[发明专利]稳定转化家蚕细胞株滴定BmNPV法及报告基因构建法

权利要求书

1.报告基因转化载体的构建方法，其特征是包括如下步骤： 

1）、构建报告基因转移载体；

2）、PCR合成含多角体启动子及多聚腺苷酸加尾序列的报告基因表达盒；

以报告基因转移载体为模板，扩增上游为多角体启动子（Polyhedrin Promoter, P_polh）下游为多聚腺苷酸加尾序列（PolyA）的报告基因表达盒；

3）、获得报告基因转化载体：

通过双酶切转化载体pIZT/V5-His制备OpIE2启动子（OpIE2 promoter）和OpIE2多聚腺苷酸加尾序列（OpIE2 polyadenylation sequence）两个元件之外的转化载体；在T4 DNA连接酶的作用下，将步骤2）所得的报告基因表达盒PCR产物经同样双酶切后连接到所述转化载体中，筛选鉴定克隆有报告基因表达盒的重组转化载体。

2.根据权利要求1所述的报告基因转化载体的构建方法，其特征是： 

所述报告基因为红色荧光蛋白基因（DsRed）、β-半乳糖苷酶基因（LacZ）。

3.根据权利要求1或2所述的报告基因转化载体的构建方法，其特征是：

所述步骤1）为：

将报告基因的PCR产物用BamHI和EcoRI双酶切后，通过T4 DNA连接酶连接至同样经BamHI和EcoRI双酶切的pBacPAK8转移载体上，所得的重组质粒为报告基因转移载体。

4.报告基因稳定转化家蚕细胞的筛选方法，其特征是包括如下步骤：

1）、将作为报告基因转化载体的重组质粒转染家蚕BmN细胞；

2）、稳定转化细胞株的筛选：

按照培养基中博来霉素（Zeocin）终浓度为300μg/mL的条件进行培养筛选，符合稳定发出绿色荧光条件的为报告基因稳定转化的家蚕细胞，简称家蚕稳转细胞；最终筛选获得比例达99%的家蚕稳转细胞即为该报告基因的稳定转化细胞系。

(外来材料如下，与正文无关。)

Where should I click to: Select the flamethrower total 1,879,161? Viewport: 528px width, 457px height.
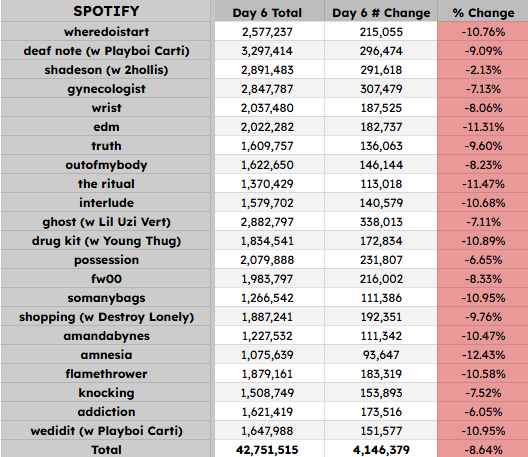(268, 374)
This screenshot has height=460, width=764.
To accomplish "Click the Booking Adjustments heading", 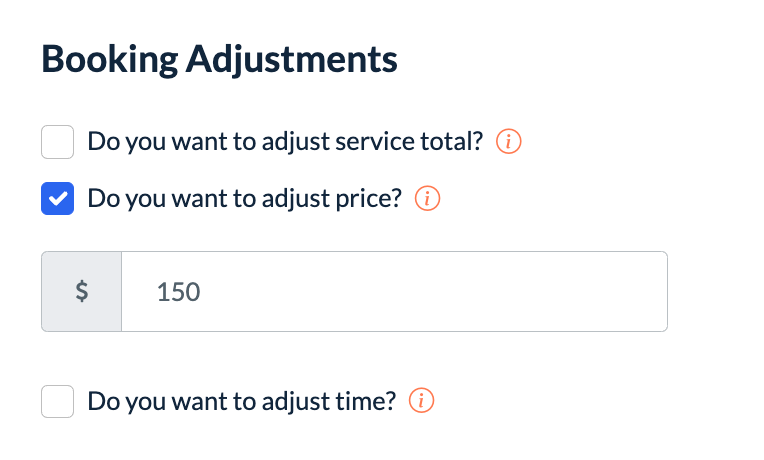I will pos(219,60).
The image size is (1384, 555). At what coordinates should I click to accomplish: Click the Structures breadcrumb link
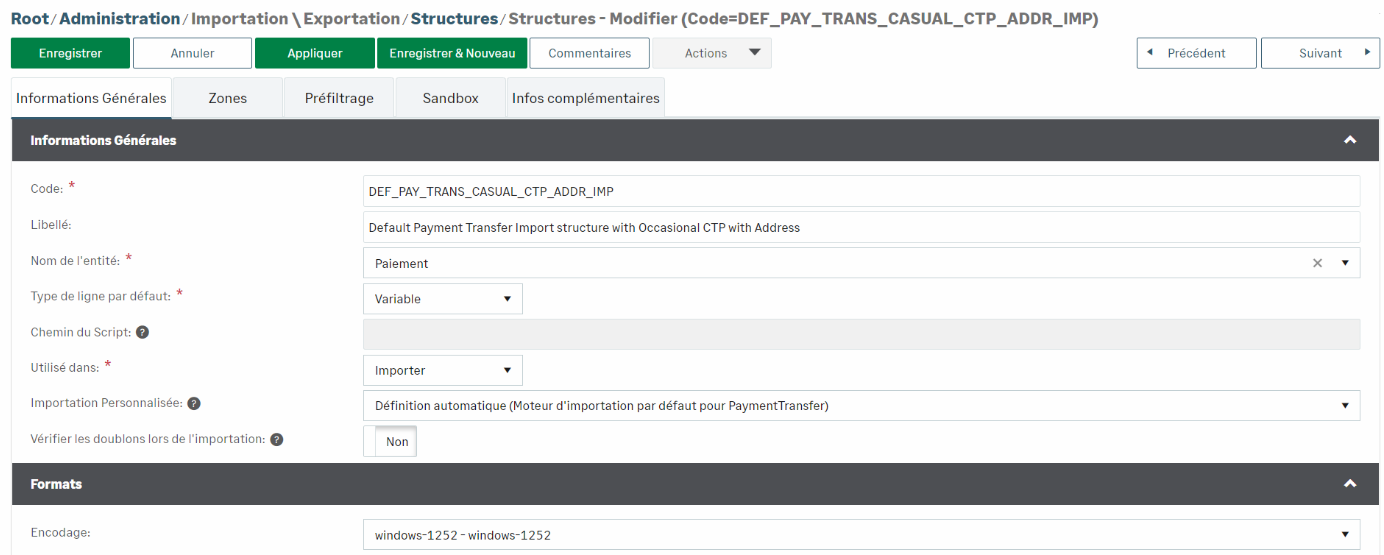(454, 19)
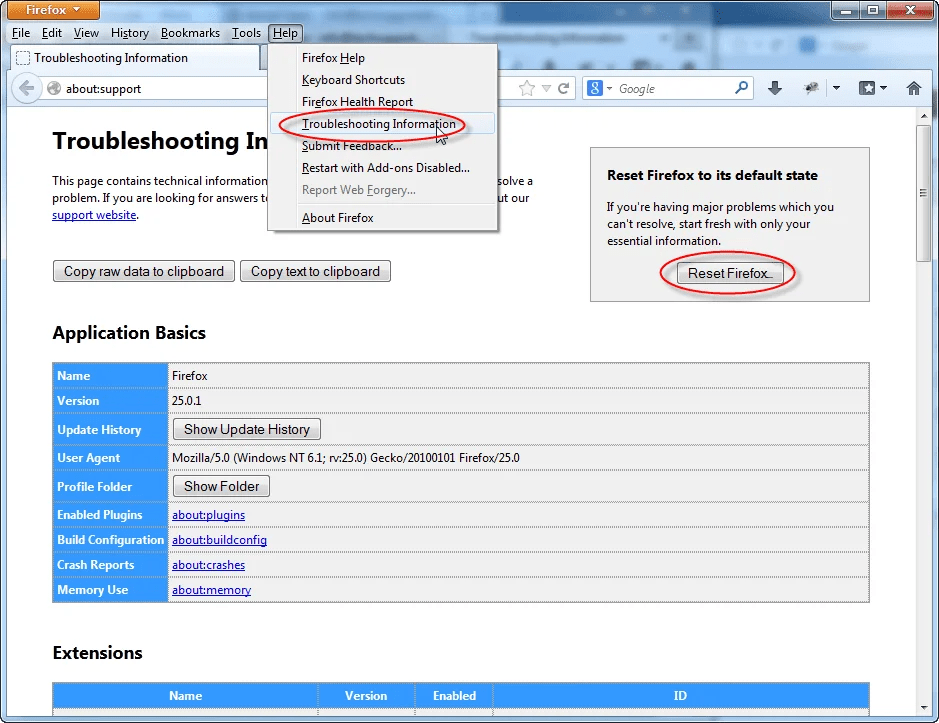Open Downloads via the down-arrow icon
Viewport: 939px width, 723px height.
tap(775, 88)
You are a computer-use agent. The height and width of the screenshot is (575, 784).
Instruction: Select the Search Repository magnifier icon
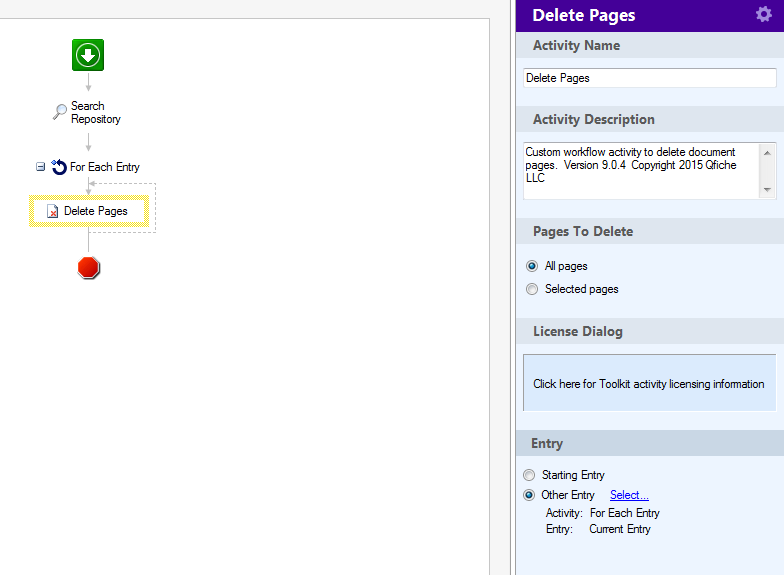pos(60,112)
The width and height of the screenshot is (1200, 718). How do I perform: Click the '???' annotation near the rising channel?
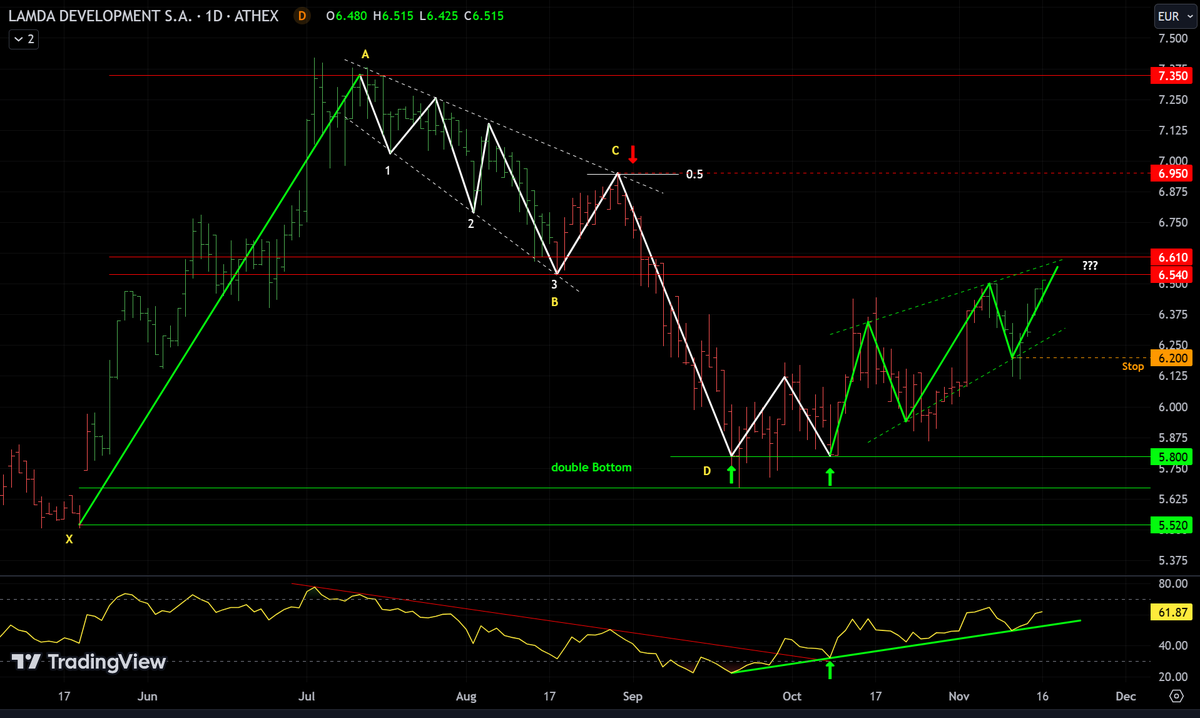pyautogui.click(x=1090, y=266)
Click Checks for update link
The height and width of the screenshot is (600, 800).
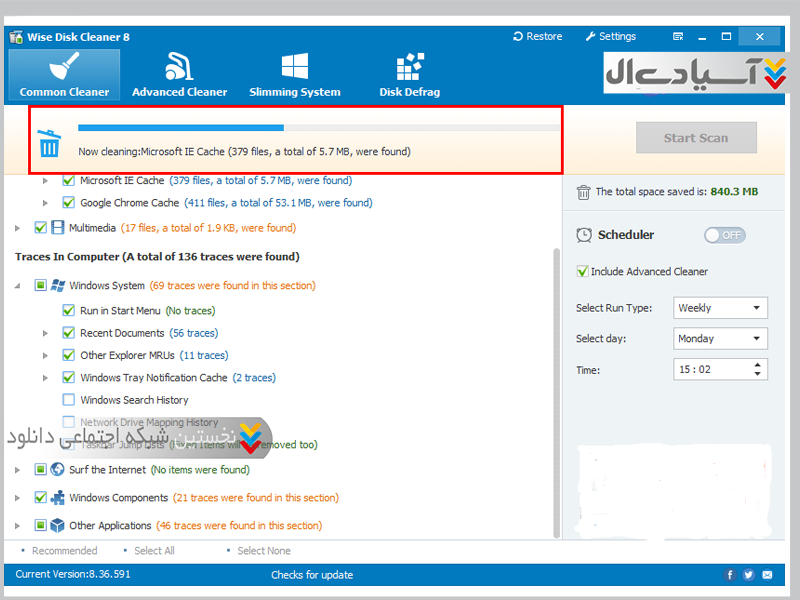(x=311, y=575)
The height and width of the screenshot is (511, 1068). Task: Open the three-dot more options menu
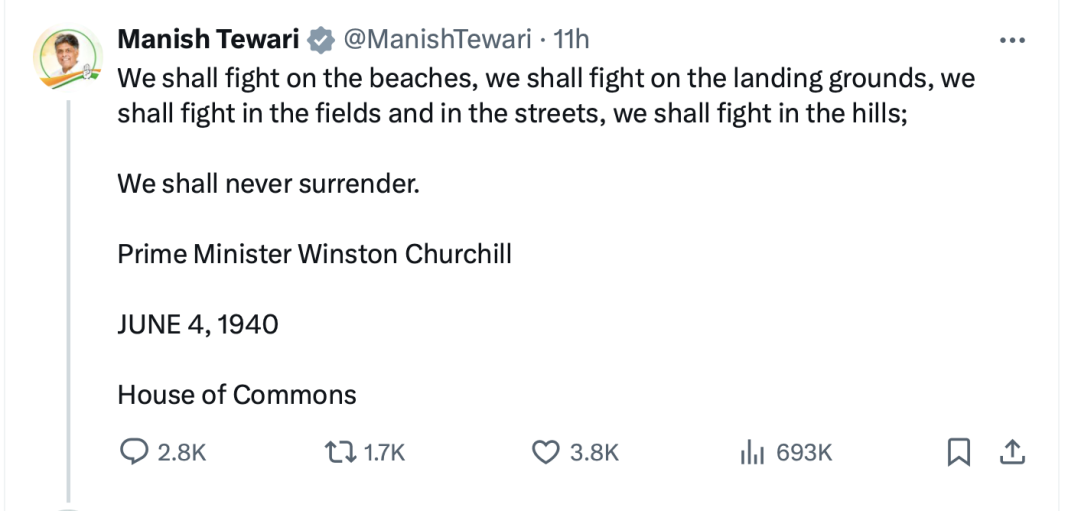pyautogui.click(x=1013, y=40)
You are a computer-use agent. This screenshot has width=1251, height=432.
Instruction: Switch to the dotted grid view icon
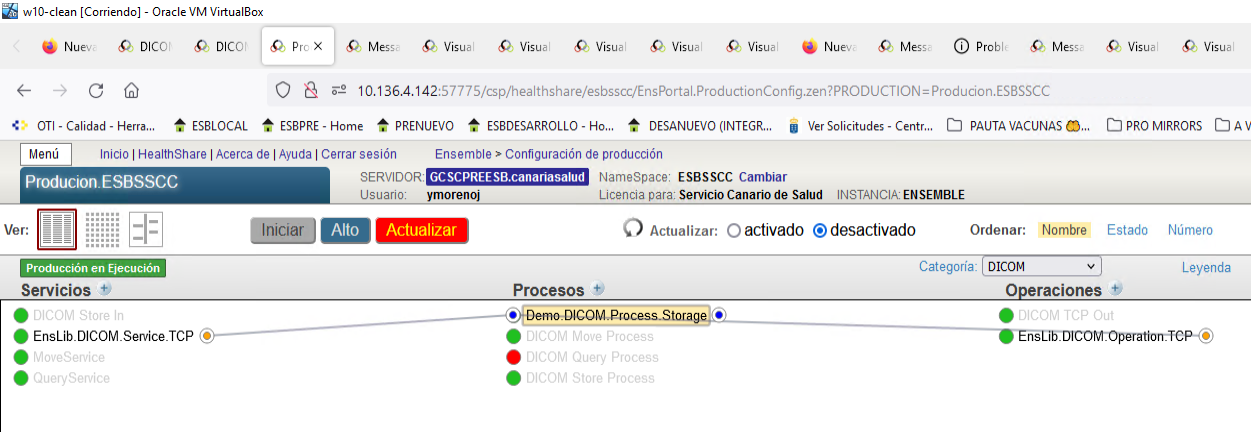coord(102,230)
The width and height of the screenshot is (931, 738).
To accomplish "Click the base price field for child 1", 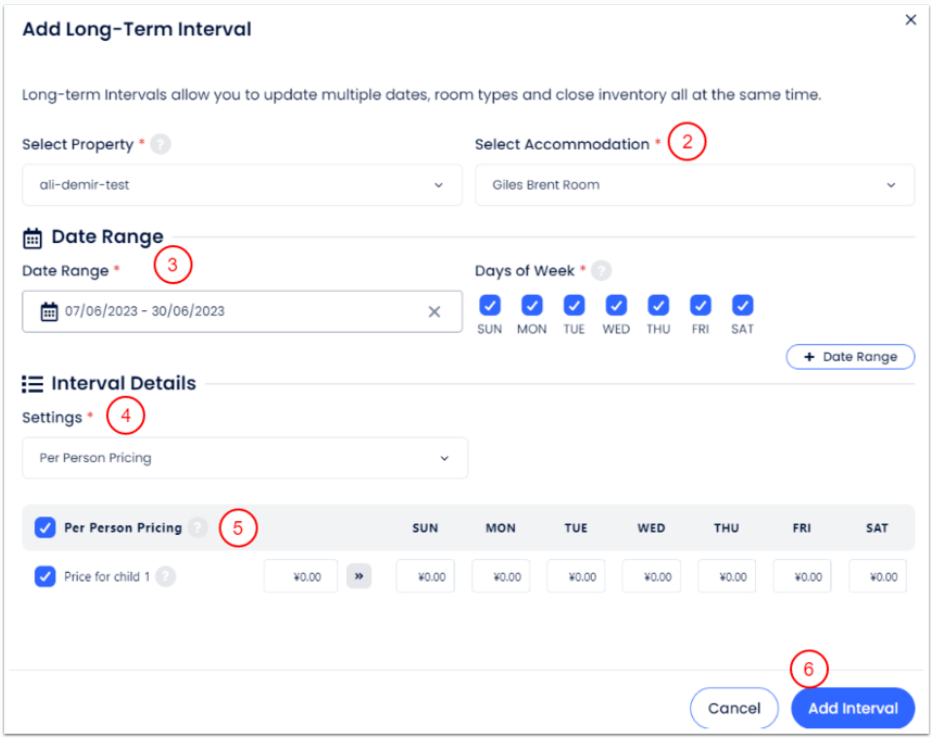I will 301,577.
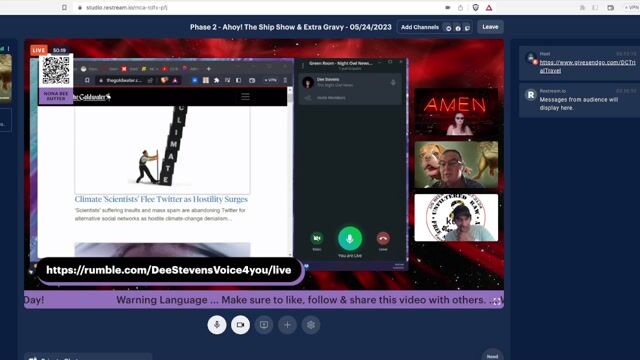Click the Add Channels button
The width and height of the screenshot is (640, 360).
(x=420, y=27)
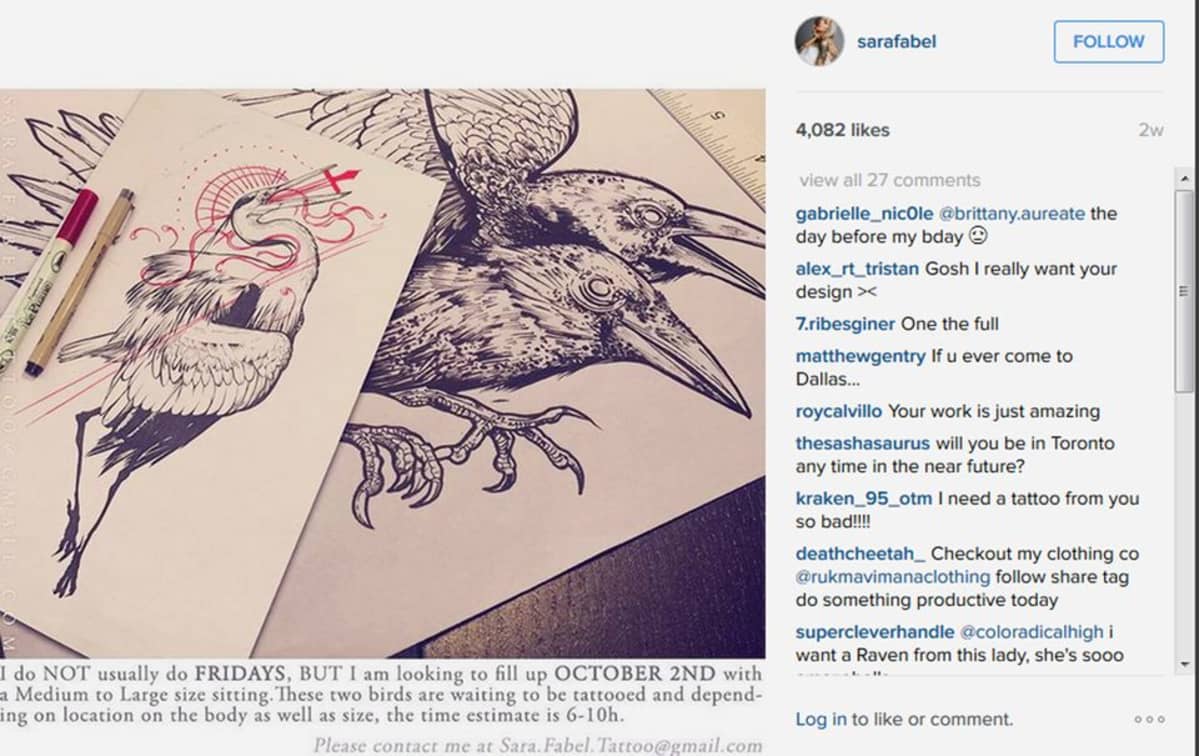1199x756 pixels.
Task: Open the sarafabel username link
Action: tap(896, 41)
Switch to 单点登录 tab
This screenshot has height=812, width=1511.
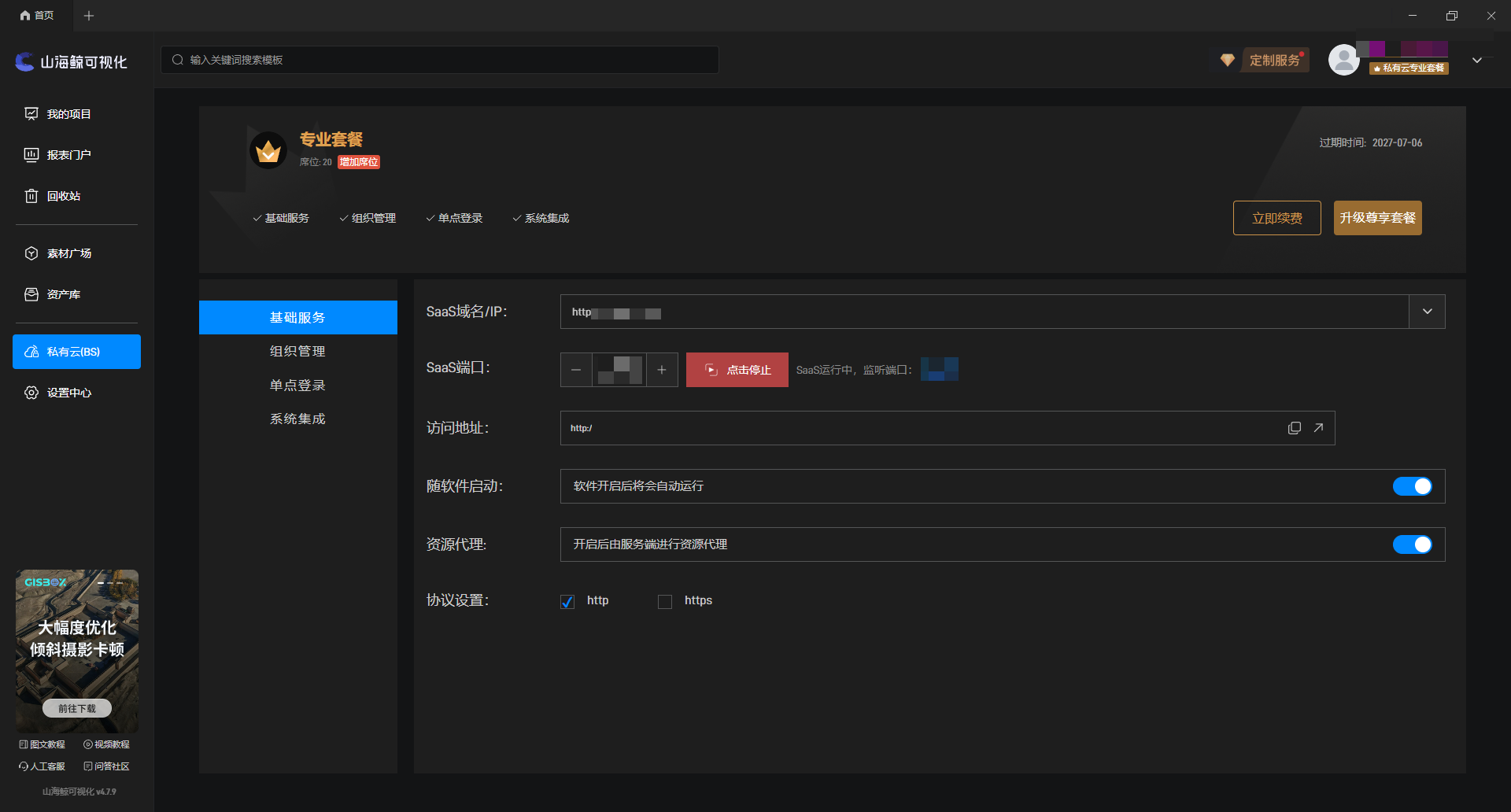click(297, 385)
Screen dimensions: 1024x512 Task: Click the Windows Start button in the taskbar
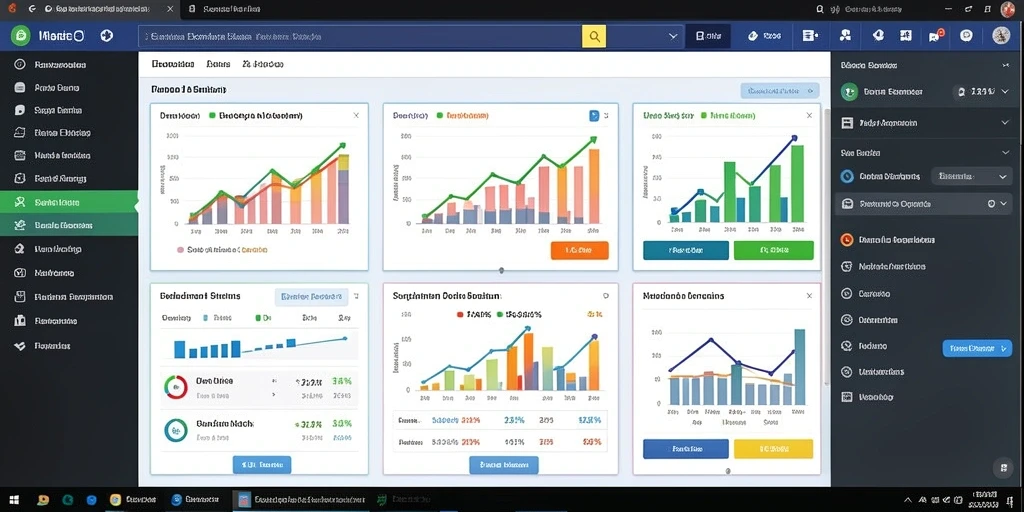tap(12, 500)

5.利用报告基因稳定转化家蚕细胞株测定家蚕BmNPV病毒滴度的方法，其特征是包括如下步骤：

1）、细胞培养：

将家蚕稳转细胞进行培养；

2）、病毒样品的制备：

将待测BmNPV样品进行10 倍系列的梯度稀释；

3）、病毒接种：

在步骤1）所得的家蚕稳转细胞中加入步骤2）所得的梯度稀释后的病毒样品进行培养，每个稀释度设置若干个重复；

4）、统计细胞感染率：

根据步骤3）所得的病毒接种后家蚕稳转细胞被BmNPV感染的情况；统计每个稀释度的阳性孔数和阴性孔数；

5）、计算病毒滴度：

根据各稀释度的阳性孔数和阴性孔数，按Reed-Muench法计算该病毒的TCID₅₀值。